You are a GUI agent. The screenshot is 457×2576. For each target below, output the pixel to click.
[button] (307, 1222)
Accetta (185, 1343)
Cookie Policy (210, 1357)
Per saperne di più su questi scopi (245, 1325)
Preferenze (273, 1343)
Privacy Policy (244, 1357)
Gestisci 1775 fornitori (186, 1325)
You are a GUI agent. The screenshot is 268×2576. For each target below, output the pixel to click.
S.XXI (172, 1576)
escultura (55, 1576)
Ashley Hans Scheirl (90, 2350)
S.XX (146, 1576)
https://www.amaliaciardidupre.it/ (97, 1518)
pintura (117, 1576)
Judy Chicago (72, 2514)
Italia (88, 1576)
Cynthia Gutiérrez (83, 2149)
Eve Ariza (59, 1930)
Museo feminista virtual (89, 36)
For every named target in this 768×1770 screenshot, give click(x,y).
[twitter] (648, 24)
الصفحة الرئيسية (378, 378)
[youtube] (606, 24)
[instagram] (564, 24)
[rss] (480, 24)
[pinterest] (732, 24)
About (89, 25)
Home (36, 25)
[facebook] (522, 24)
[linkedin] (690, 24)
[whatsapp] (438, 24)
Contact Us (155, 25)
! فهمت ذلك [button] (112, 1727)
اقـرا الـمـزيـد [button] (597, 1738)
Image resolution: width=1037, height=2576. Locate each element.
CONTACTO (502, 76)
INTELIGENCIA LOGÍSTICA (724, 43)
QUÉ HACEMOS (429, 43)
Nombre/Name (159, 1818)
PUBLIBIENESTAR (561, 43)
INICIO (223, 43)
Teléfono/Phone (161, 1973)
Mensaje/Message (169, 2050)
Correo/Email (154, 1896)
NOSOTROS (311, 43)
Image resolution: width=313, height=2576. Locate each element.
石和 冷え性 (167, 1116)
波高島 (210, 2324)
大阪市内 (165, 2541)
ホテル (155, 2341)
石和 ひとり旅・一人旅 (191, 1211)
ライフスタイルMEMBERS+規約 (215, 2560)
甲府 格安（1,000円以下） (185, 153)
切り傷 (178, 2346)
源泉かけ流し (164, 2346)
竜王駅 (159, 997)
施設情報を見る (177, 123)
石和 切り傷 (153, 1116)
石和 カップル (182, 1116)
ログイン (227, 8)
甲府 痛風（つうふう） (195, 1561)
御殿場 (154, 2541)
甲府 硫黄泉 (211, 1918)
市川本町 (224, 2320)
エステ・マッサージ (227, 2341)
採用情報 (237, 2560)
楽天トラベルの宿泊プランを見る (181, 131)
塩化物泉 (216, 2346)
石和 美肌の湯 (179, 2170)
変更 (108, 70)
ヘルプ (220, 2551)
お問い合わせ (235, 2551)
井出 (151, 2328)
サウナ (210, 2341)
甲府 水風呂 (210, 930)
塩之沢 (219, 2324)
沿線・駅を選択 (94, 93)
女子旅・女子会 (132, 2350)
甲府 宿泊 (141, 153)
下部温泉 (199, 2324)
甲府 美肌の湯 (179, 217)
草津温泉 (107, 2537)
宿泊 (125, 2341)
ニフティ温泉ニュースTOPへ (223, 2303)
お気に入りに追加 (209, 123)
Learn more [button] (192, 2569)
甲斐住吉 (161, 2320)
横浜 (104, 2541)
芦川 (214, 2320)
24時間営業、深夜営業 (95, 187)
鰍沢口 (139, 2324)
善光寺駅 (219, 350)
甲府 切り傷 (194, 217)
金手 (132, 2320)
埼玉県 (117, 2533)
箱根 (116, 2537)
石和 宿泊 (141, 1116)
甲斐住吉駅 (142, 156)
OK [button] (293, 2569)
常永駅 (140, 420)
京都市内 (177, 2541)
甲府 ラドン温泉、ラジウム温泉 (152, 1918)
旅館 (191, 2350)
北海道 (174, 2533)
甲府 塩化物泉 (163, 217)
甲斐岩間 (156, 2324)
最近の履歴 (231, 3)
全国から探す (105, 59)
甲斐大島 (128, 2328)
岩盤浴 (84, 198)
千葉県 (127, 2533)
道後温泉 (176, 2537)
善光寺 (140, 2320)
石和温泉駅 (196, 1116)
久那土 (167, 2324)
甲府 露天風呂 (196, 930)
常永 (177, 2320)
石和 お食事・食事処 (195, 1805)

WORK REQUIRED: Type out the material again, matching every line.

OUTPUT BELOW:
You are a GUI agent. The screenshot is 457×2576. For each target below, output the pixel to click.
[button] (307, 1222)
Accetta (185, 1343)
Cookie Policy (210, 1357)
Per saperne di più su questi scopi (245, 1325)
Preferenze (273, 1343)
Privacy Policy (244, 1357)
Gestisci 1775 fornitori (186, 1325)
You are a GUI agent. The screenshot is 268×2576. For each target below, output the pixel to click.
S.XXI (172, 1576)
escultura (55, 1576)
Ashley Hans Scheirl (90, 2350)
S.XX (146, 1576)
https://www.amaliaciardidupre.it/ (97, 1518)
pintura (117, 1576)
Judy Chicago (72, 2514)
Italia (88, 1576)
Cynthia Gutiérrez (83, 2149)
Eve Ariza (59, 1930)
Museo feminista virtual (89, 36)
For every named target in this 768×1770 screenshot, give click(x,y).
[twitter] (648, 24)
الصفحة الرئيسية (378, 378)
[youtube] (606, 24)
[instagram] (564, 24)
[rss] (480, 24)
[pinterest] (732, 24)
About (89, 25)
Home (36, 25)
[facebook] (522, 24)
[linkedin] (690, 24)
[whatsapp] (438, 24)
Contact Us (155, 25)
! فهمت ذلك [button] (112, 1727)
اقـرا الـمـزيـد [button] (597, 1738)
Image resolution: width=1037, height=2576. Locate each element.
CONTACTO (502, 76)
INTELIGENCIA LOGÍSTICA (724, 43)
QUÉ HACEMOS (429, 43)
Nombre/Name (159, 1818)
PUBLIBIENESTAR (561, 43)
INICIO (223, 43)
Teléfono/Phone (161, 1973)
Mensaje/Message (169, 2050)
Correo/Email (154, 1896)
NOSOTROS (311, 43)
Image resolution: width=313, height=2576. Locate each element.
石和 冷え性 (167, 1116)
波高島 (210, 2324)
大阪市内 (165, 2541)
ホテル (155, 2341)
石和 ひとり旅・一人旅 (191, 1211)
ライフスタイルMEMBERS+規約 (215, 2560)
甲府 格安（1,000円以下） (185, 153)
切り傷 (178, 2346)
源泉かけ流し (164, 2346)
竜王駅 (159, 997)
施設情報を見る (177, 123)
石和 切り傷 (153, 1116)
石和 カップル (182, 1116)
ログイン (227, 8)
甲府 痛風（つうふう） (195, 1561)
御殿場 (154, 2541)
甲府 硫黄泉 (211, 1918)
市川本町 (224, 2320)
エステ・マッサージ (227, 2341)
採用情報 (237, 2560)
楽天トラベルの宿泊プランを見る (181, 131)
塩化物泉 (216, 2346)
石和 美肌の湯 (179, 2170)
変更 (108, 70)
ヘルプ (220, 2551)
お問い合わせ (235, 2551)
井出 (151, 2328)
サウナ (210, 2341)
甲府 水風呂 (210, 930)
塩之沢 (219, 2324)
沿線・駅を選択 (94, 93)
女子旅・女子会 (132, 2350)
甲府 宿泊 (141, 153)
下部温泉 (199, 2324)
甲府 美肌の湯 (179, 217)
草津温泉 (107, 2537)
宿泊 (125, 2341)
ニフティ温泉ニュースTOPへ (223, 2303)
お気に入りに追加 (209, 123)
Learn more [button] (192, 2569)
甲斐住吉 (161, 2320)
横浜 (104, 2541)
芦川 (214, 2320)
24時間営業、深夜営業 (95, 187)
鰍沢口 (139, 2324)
善光寺駅 (219, 350)
甲府 切り傷 (194, 217)
金手 (132, 2320)
埼玉県 (117, 2533)
箱根 (116, 2537)
石和 宿泊 (141, 1116)
甲斐住吉駅 (142, 156)
OK [button] (293, 2569)
常永駅 (140, 420)
京都市内 (177, 2541)
甲府 ラドン温泉、ラジウム温泉 (152, 1918)
旅館 (191, 2350)
北海道 (174, 2533)
甲府 塩化物泉 (163, 217)
甲斐岩間 (156, 2324)
最近の履歴 (231, 3)
全国から探す (105, 59)
甲斐大島 (128, 2328)
岩盤浴 (84, 198)
千葉県 (127, 2533)
道後温泉 (176, 2537)
善光寺 (140, 2320)
石和温泉駅 (196, 1116)
久那土 (167, 2324)
甲府 露天風呂 (196, 930)
常永 (177, 2320)
石和 お食事・食事処 (195, 1805)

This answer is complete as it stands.